:: AVAILABLE DATA ::
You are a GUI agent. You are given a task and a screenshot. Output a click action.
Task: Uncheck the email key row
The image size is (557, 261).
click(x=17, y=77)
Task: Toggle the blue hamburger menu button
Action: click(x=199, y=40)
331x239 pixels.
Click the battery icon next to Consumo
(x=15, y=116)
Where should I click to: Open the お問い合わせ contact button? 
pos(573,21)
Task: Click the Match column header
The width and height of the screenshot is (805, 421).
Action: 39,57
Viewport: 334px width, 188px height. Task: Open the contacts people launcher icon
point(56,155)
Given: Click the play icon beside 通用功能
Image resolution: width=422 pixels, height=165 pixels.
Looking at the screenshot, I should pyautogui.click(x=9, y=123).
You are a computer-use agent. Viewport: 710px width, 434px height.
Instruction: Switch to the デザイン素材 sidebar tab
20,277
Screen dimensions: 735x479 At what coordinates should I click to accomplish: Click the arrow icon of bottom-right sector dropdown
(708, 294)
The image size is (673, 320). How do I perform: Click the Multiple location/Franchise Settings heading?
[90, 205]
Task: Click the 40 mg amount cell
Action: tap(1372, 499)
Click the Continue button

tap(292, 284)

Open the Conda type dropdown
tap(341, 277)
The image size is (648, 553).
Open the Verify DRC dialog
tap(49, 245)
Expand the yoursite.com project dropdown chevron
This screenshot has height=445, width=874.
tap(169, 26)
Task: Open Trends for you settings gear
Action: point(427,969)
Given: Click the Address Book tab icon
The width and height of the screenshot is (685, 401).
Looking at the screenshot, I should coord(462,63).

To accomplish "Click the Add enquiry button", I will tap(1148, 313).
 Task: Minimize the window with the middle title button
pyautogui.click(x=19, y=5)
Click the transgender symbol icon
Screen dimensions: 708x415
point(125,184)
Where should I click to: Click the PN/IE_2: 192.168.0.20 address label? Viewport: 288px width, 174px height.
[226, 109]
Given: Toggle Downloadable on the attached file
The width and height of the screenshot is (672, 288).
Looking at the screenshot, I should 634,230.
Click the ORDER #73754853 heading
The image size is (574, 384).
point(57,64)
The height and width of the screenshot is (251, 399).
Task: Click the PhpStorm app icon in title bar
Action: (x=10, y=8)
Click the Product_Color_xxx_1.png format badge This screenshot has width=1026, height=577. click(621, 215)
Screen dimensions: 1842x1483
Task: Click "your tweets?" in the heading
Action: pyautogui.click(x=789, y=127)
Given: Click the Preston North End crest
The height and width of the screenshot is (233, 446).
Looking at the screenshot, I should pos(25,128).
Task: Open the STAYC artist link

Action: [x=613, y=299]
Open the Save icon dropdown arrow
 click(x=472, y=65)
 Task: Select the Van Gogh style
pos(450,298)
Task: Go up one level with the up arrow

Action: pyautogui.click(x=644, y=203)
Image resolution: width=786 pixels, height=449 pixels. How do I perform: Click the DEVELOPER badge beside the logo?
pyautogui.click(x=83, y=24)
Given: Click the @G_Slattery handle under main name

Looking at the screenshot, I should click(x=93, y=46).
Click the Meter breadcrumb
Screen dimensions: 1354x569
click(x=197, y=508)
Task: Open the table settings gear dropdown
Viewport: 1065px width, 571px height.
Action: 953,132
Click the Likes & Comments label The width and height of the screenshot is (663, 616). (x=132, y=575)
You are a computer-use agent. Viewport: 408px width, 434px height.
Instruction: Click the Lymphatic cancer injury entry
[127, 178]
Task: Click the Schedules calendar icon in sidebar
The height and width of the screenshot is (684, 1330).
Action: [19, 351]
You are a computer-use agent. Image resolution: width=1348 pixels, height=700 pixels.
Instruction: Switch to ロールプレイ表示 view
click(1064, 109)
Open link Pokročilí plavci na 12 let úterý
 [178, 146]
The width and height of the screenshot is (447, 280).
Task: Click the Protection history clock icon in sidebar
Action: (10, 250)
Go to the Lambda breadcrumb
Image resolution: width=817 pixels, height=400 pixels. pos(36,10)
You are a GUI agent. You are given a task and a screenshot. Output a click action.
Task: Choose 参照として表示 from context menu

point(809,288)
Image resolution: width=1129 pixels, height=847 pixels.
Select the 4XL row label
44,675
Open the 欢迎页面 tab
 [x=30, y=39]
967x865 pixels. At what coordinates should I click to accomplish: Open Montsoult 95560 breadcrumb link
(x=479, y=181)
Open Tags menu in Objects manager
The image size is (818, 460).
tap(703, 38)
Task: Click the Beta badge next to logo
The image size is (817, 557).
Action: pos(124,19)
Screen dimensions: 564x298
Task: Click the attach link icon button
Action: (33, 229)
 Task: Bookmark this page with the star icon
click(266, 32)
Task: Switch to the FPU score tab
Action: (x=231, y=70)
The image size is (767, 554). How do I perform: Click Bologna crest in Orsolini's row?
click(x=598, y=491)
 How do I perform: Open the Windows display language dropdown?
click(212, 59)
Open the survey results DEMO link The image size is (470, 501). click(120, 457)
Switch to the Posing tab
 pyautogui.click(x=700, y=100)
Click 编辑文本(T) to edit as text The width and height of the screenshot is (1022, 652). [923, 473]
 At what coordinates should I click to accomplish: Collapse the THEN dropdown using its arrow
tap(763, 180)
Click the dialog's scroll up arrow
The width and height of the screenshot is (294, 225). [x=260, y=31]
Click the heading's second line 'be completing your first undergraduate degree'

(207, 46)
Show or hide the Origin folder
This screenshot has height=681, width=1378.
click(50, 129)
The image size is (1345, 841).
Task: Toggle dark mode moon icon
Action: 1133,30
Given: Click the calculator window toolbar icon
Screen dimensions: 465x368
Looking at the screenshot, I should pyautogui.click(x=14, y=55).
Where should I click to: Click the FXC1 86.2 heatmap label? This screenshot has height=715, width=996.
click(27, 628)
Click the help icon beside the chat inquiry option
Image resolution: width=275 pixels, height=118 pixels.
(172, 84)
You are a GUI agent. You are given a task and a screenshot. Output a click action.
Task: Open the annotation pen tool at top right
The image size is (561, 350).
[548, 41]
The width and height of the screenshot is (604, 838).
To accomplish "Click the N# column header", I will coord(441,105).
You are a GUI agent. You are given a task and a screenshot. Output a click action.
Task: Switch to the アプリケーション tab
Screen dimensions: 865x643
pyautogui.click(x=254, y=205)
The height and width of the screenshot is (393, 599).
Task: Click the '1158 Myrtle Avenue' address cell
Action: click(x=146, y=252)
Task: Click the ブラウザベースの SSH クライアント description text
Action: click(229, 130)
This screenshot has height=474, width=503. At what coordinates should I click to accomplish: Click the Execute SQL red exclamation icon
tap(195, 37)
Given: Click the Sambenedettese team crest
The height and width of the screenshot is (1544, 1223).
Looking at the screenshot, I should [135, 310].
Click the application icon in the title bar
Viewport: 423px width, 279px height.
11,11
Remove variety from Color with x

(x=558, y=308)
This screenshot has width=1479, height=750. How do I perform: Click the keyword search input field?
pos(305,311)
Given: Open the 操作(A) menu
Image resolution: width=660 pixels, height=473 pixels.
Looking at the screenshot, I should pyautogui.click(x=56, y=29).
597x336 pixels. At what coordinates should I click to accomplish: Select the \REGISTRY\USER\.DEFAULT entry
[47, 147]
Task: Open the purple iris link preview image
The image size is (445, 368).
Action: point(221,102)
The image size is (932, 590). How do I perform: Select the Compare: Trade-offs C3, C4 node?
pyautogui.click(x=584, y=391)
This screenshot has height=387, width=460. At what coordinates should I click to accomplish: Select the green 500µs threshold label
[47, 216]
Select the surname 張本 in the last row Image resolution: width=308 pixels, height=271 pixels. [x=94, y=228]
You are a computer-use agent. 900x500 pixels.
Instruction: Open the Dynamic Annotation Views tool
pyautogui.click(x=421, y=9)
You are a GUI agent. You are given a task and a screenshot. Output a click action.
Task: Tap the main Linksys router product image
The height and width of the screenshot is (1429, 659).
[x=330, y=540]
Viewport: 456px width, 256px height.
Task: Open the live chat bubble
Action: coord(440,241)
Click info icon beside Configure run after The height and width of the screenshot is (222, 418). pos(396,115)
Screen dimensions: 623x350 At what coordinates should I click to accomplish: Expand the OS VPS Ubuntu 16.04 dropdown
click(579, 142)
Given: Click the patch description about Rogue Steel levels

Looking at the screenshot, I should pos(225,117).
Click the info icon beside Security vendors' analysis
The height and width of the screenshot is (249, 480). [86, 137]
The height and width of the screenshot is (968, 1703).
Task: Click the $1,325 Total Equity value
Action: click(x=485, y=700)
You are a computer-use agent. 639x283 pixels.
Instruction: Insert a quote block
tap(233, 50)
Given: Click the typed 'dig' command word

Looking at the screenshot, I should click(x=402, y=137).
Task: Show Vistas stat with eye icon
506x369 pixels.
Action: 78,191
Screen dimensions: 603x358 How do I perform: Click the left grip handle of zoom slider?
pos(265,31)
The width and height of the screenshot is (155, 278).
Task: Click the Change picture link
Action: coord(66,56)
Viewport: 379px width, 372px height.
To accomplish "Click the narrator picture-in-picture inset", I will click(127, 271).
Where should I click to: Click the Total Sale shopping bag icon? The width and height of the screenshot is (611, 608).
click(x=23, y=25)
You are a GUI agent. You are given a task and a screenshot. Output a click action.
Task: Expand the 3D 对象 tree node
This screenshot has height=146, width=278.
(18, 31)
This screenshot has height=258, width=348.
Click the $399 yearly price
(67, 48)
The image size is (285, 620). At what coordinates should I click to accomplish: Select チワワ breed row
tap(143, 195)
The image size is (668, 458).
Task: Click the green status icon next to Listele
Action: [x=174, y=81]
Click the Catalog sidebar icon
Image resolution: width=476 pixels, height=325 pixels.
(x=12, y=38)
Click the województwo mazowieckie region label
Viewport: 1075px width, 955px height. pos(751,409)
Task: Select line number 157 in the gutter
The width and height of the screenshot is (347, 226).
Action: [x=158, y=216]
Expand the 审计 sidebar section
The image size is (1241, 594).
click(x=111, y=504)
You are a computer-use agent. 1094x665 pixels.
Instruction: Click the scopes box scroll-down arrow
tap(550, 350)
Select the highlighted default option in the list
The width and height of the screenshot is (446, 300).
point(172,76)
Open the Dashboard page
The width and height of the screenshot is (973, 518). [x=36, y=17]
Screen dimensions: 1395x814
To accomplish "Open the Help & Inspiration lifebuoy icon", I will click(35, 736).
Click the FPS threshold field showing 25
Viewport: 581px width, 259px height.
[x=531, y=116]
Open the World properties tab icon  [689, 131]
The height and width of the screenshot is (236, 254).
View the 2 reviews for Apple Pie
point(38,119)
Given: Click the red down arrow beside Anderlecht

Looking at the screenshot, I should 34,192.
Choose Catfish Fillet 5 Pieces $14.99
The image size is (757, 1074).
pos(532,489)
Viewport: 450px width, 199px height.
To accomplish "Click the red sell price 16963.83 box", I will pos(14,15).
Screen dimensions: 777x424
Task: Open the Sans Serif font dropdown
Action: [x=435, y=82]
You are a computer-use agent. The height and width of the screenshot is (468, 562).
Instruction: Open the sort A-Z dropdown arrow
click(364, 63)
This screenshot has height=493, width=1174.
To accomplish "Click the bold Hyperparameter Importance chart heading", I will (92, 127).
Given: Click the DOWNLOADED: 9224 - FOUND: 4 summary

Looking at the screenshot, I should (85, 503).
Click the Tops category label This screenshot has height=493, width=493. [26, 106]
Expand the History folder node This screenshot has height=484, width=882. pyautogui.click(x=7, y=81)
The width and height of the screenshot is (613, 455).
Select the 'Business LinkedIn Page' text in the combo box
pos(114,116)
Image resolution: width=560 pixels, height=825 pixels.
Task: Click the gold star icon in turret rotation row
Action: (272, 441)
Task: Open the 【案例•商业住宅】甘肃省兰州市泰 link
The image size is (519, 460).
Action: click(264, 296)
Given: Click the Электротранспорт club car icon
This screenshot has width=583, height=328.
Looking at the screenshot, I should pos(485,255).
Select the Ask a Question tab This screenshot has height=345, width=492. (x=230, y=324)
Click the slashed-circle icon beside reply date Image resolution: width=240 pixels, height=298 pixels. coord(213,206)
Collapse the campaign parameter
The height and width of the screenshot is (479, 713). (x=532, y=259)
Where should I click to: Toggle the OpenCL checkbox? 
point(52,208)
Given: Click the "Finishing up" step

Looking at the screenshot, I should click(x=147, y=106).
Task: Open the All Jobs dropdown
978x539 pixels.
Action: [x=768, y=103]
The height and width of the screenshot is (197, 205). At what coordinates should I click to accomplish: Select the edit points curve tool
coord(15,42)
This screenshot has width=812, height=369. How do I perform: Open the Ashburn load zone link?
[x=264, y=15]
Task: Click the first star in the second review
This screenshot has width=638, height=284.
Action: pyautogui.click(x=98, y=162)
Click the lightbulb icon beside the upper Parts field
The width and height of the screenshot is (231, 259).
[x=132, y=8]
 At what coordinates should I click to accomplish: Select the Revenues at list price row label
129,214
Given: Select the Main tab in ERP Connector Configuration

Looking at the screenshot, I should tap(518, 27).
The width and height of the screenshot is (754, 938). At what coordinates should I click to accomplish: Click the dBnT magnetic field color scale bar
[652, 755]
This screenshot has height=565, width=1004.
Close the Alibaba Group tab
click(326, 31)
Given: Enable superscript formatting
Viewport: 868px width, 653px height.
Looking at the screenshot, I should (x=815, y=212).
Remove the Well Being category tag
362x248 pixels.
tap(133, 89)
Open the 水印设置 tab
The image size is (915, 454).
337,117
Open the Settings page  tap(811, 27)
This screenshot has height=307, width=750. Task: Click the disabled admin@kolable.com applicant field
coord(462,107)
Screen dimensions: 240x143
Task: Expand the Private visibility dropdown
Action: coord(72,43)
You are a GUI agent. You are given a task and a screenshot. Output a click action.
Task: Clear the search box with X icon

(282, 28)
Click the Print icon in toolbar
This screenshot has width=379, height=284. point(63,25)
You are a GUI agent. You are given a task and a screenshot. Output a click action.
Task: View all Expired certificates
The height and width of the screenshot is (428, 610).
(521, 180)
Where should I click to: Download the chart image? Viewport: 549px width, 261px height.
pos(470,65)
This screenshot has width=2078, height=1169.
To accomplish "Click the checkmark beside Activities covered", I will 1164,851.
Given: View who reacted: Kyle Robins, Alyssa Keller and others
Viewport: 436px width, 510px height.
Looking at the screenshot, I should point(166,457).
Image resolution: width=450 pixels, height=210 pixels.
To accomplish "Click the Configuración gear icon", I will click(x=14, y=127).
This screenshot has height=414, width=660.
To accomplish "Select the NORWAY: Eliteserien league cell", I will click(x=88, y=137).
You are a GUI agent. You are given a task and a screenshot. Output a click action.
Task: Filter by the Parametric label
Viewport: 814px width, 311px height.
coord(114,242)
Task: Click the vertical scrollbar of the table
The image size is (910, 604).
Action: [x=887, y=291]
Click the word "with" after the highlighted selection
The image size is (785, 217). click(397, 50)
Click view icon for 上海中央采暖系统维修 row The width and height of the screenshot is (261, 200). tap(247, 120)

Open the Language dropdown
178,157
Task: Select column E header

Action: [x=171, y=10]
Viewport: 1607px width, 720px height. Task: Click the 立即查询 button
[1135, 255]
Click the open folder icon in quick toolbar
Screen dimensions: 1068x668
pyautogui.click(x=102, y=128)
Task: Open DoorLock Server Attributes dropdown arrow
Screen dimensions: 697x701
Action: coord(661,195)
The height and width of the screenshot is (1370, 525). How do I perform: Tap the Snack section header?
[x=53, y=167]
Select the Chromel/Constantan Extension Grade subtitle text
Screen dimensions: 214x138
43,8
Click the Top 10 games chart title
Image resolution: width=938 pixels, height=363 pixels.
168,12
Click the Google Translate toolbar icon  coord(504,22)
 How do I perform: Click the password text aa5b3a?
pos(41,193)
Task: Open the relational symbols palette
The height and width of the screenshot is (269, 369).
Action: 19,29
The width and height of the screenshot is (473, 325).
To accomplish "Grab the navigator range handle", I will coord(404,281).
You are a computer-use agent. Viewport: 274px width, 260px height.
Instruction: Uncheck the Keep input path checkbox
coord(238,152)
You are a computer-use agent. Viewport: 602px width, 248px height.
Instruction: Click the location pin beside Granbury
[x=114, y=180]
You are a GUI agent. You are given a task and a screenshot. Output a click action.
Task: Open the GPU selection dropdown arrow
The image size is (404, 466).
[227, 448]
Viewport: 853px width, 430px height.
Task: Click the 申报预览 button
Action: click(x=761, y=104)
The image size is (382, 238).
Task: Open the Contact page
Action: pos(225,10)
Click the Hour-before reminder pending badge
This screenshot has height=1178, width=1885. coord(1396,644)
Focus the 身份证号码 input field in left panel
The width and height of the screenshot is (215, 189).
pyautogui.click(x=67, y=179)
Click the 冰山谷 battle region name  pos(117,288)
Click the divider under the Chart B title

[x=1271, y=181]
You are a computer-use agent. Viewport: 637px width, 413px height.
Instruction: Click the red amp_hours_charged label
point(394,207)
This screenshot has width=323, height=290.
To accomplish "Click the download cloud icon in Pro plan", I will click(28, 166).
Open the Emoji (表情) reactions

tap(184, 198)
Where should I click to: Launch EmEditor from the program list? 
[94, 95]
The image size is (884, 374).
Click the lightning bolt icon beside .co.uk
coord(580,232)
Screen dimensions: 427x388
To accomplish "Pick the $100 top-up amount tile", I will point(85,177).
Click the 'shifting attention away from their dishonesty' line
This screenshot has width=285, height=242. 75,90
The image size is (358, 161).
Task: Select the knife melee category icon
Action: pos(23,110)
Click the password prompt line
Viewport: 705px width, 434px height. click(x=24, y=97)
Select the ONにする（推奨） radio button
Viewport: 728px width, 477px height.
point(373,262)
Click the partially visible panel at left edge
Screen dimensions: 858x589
:::
* DIRECTIONS *
Find how many lines above include "table"; reply with the number only.

* ANSWER TO THIS PROBLEM *
2